(Saved entries)

*** Begin section ***

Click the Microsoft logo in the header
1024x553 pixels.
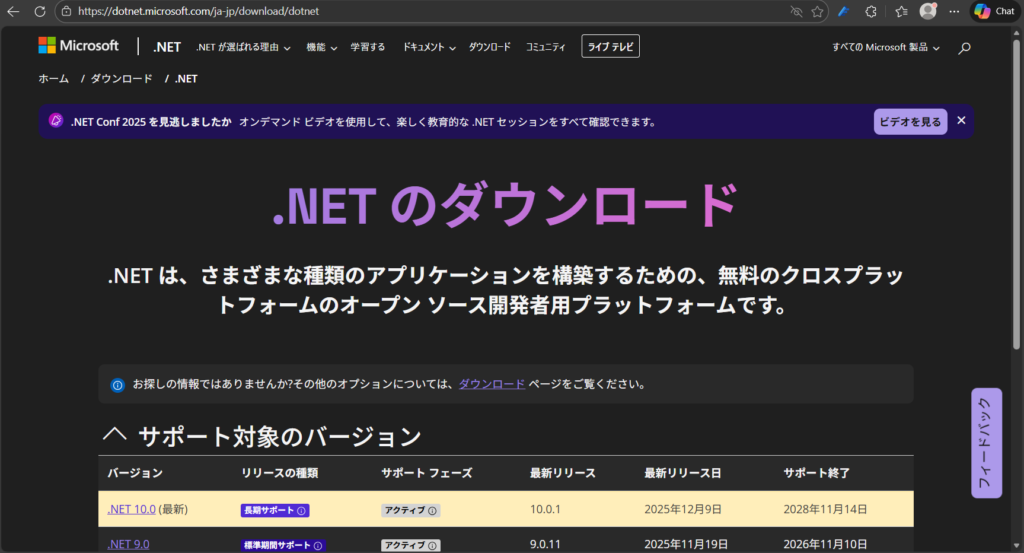point(78,46)
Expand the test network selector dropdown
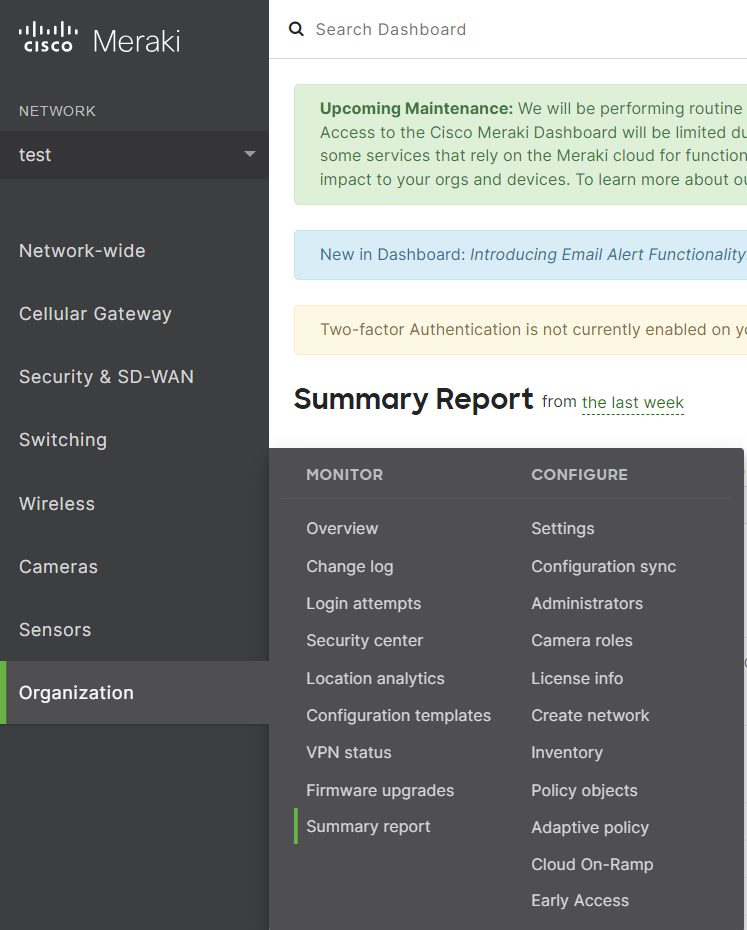 click(249, 155)
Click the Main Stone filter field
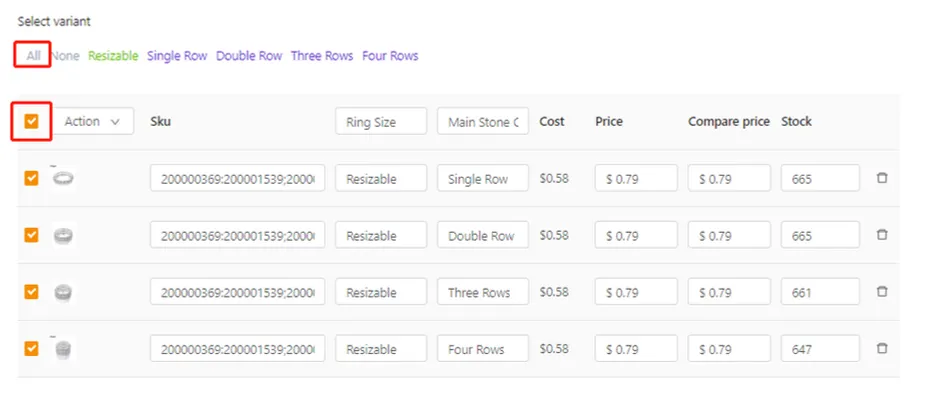Screen dimensions: 925x399 point(483,122)
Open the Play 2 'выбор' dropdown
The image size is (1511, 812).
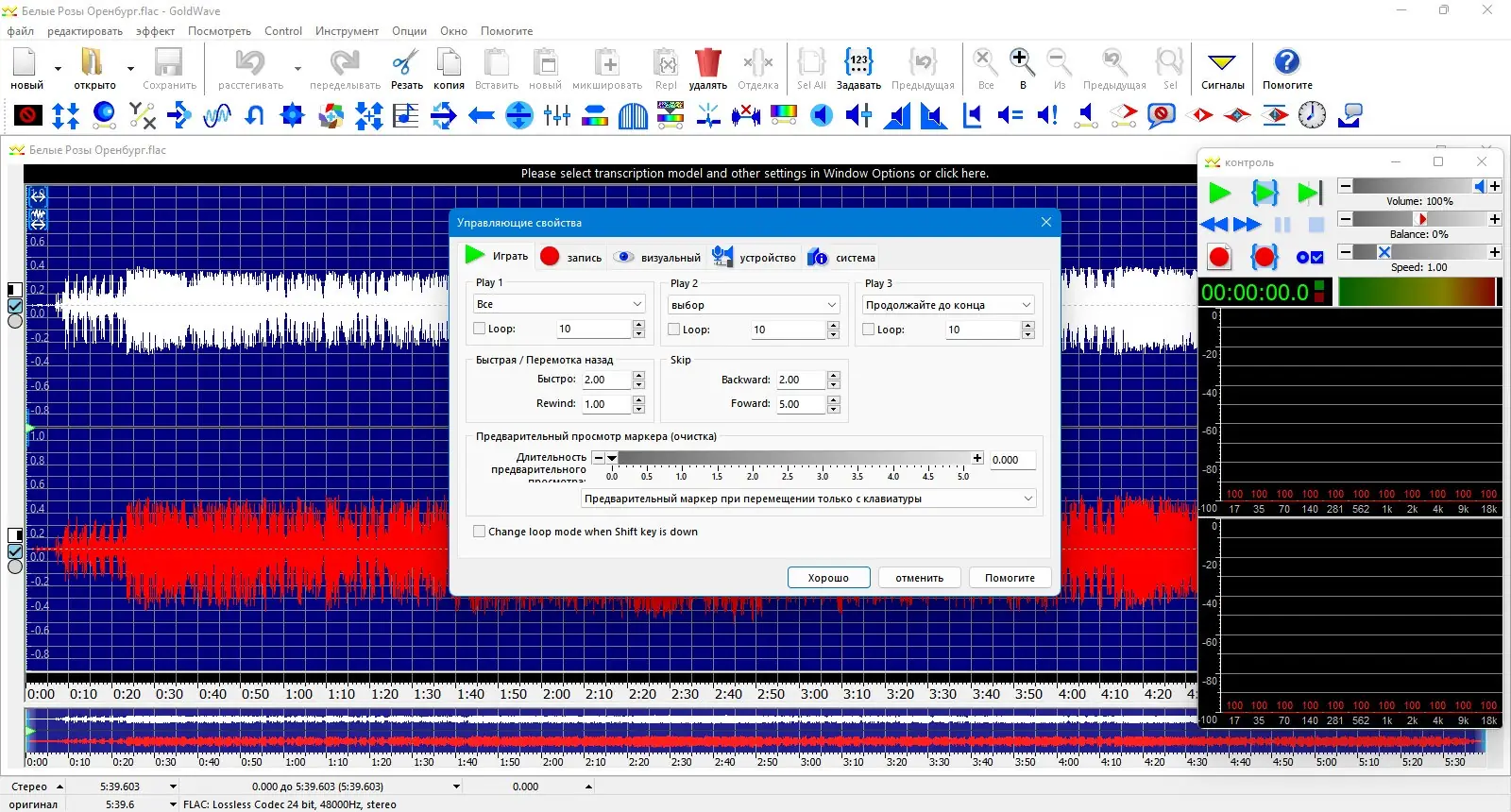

*** End section ***

__Task description__: Each record must be repeated verbatim, and no picture may appear in the copy.

__Task answer__:
Click the Microsoft logo in the header
1024x553 pixels.
point(78,46)
Expand the test network selector dropdown
 click(249, 155)
Click the Main Stone filter field
Screen dimensions: 925x399 point(483,122)
Open the Play 2 'выбор' dropdown
The image size is (1511, 812).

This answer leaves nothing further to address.